Goal of the exercise: Every line of the data below that holds the string "agent" needs to be reported.

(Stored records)
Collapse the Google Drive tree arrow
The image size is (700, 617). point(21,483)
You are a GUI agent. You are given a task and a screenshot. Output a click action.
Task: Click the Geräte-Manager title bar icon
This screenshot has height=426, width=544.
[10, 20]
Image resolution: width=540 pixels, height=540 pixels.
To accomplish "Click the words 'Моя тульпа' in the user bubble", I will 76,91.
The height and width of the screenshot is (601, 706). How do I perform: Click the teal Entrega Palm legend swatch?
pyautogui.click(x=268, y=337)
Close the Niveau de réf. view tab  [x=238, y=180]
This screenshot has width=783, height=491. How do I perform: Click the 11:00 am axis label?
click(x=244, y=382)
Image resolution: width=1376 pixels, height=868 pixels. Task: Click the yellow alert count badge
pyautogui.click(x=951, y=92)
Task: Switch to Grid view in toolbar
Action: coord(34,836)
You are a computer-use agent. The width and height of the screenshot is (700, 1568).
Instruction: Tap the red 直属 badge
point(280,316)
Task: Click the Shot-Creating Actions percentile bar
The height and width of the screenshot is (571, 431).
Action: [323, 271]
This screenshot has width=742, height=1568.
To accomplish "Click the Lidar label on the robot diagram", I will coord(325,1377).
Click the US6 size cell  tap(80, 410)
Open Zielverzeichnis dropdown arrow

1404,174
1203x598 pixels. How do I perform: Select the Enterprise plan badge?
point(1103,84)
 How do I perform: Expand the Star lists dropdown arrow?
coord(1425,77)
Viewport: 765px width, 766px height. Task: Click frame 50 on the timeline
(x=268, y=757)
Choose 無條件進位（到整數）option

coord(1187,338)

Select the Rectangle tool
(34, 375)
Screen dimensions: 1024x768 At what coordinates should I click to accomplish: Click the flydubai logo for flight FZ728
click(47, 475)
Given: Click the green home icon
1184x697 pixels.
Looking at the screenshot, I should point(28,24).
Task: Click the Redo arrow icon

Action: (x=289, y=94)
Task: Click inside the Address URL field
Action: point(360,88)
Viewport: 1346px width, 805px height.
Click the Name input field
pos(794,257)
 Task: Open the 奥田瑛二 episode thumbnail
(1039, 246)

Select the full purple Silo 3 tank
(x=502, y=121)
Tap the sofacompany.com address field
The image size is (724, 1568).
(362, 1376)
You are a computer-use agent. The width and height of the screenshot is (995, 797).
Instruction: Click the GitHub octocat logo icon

Answer below:
You are a GUI agent. You are given a task and a screenshot. Output a click action.
You are a computer-use agent. The width and height of the screenshot is (700, 1568).
You are a computer-use agent. The width and height of the screenshot is (995, 797).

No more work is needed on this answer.